The 39th president, who entered hospice care in February 2023, submitted an absentee ballot, according to a grandson. His family said he had been eager to vote for Vice President Kamala Harris.

The longest-lived president in American history has voted again.

Jimmy Carter, who turned 100 on Oct. 1 and has been in hospice care since February 2023, submitted his absentee ballot on Wednesday, according to Jason Carter, the former president’s grandson.

Jason Carter, the chairman of the Carter Center, said in a text message on Wednesday that his grandfather’s ballot had been deposited at a drop box at a courthouse in Americus, Ga. In Georgia, a relative may return a completed absentee ballot for a voter.

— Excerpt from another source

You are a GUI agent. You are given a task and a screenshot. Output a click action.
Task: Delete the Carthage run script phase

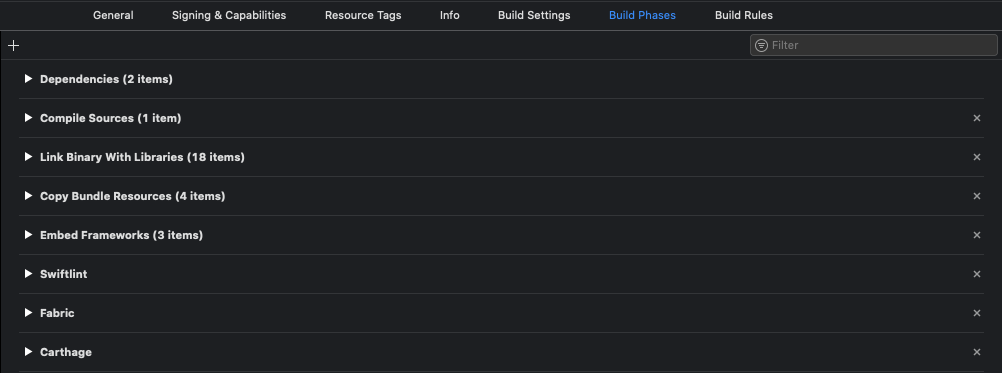tap(976, 352)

For weeks, according to the Carter family, the former president was privately playing down becoming a centenarian. Instead, Mr. Carter’s relatives said, he was most eager about voting for Vice President Kamala Harris.

Under Georgia law, Oct. 7 was the first day that county registrars could distribute domestic absentee ballots. Elections officials began mailing military and overseas ballots last month. Georgia’s in-person early voting period began on Tuesday, and regulators reported record turnout.

Elections officials said they were not certain when Mr. Carter, who spent many days of his post-presidency on Carter Center election-monitoring missions around the world, first cast a ballot of his own. But in 1943, Georgia became the first state to lower its voting age to 18; when Georgia voters decided to amend the state Constitution, Mr. Carter was months away from his 19th birthday.

Soon enough, though, he was in elected office himself. In 1962, he won a seat in the State Senate, after a chaotic scandal in which Mr. Carter’s opponent initially benefited from a ballot-stuffing scheme. (Decades later, Mr. Carter would recall that he was such an unknown then that a Georgia newspaper identified him as “Jerry Carter from Plains.”)

Mr. Carter cited the episode as a reason that he and his wife, Rosalynn Carter, who died last year, founded the Carter Center, a nongovernmental organization, after they left the White House in 1981. But before his defeat by Ronald Reagan, one of Mr. Carter’s earliest lobbying efforts as president focused on his ideas about voter registration and campaign finance.

State records show that Mr. Carter has been an especially reliable voter as a former president. He has routinely cast ballots in general elections, of course, but has also been a fixture of primary runoffs and special elections. For more than a decade, he has exclusively voted by mail in the elections tracked by the state.

Mr. Carter still lives in Plains — the tidy city in southwest Georgia that he turned into an outpost of presidential politics nearly a half-century ago — and votes in Sumter County, where plenty of people still know him as “Mr. Jimmy.” A Republican presidential nominee last carried Sumter in 2004, when George W. Bush won it by 126 votes.

Joseph R. Biden Jr. had a 586-vote margin of victory there in 2020.

The margins have come to matter in Georgia, one of the most closely contested states in presidential elections. Had Mr. Carter gotten his way in the 1970s, though, they would matter less: He recommended abolishing the Electoral College.